Greetings - My question concerns what I imagine is something very simple that as a newbie, I am merely overlooking. However, after reading the manual and similar posts (like this one:
http://rapid-i.com/rapidforum/index.php/topic,5518.0.html ), I am still at a loss.
I am reading data from a DB with the following columns:
My current process grabs each row, turns it into a doc, processes the doc, the attempts to cluster them using the k-means clustering operator. My goal is to have the docs clustered, but show the entity_id value instead of the id value generated by rapidMiner. I have attempted the following with no luck:
- Add Set Role operator for the attribute entity_id to id, after Process Documents From Data operator
- Doesn't work as in order for the entity_id to show up after the Process Documents From Data operator, it appears I need to check the "Add meta information" box. If I do this, the k-means clustering operator complains about the non nominal values. Specifically, values such as title, language, etc.

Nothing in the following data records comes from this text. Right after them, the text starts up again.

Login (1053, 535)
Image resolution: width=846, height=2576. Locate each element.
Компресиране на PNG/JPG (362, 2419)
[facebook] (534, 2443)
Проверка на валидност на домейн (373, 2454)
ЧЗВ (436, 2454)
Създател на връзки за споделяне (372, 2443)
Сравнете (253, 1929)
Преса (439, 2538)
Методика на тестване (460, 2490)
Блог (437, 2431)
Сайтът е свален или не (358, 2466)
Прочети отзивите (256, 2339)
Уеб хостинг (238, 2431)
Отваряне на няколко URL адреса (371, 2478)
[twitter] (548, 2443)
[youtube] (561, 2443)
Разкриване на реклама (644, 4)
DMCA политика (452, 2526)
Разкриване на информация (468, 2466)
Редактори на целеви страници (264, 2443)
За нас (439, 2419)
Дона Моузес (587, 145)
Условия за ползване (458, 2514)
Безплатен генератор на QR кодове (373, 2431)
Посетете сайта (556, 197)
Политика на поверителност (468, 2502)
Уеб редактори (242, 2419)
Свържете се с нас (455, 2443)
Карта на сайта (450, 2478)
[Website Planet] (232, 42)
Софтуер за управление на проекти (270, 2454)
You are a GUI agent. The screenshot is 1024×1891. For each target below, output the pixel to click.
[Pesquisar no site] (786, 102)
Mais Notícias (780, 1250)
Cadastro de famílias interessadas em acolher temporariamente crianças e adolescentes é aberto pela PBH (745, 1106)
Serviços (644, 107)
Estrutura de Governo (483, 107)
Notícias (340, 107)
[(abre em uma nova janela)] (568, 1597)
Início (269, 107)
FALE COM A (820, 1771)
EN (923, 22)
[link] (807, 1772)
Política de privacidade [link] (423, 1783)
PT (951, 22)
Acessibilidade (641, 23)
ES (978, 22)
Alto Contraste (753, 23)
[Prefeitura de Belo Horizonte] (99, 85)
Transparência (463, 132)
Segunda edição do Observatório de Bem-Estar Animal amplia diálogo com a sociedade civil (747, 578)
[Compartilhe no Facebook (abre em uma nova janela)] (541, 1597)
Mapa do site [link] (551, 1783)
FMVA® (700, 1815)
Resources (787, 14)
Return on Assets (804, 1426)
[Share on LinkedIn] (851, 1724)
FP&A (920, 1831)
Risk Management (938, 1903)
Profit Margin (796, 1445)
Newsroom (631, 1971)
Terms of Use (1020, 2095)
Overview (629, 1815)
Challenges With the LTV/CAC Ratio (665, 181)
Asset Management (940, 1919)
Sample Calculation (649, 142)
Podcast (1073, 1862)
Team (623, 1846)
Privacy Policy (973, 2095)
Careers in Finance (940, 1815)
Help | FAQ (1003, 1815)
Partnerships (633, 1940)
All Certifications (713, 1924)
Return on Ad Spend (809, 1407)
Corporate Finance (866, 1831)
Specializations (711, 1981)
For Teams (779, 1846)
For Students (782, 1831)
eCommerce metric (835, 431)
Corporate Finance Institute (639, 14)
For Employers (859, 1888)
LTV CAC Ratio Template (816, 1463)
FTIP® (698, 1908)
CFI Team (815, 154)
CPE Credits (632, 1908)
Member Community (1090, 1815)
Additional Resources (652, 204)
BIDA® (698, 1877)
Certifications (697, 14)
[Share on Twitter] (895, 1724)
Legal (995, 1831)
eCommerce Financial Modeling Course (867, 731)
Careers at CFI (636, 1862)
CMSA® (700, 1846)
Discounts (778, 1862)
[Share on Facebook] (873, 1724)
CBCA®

These values do not exist in my data and appear to be added by the Process Documents From Data operator.
- Add Set Role operator for the attribute entity_id to id, before Process Documents From Data operator
- Same issue as above. Entity_id doesn't make it through without checking the "Add meta information" box. As a result, the k-means cluster complains about the title, langauge, robots, attributes that I did not create.
Many thanks in advance for helping me through what I imagine is a total noob oversight.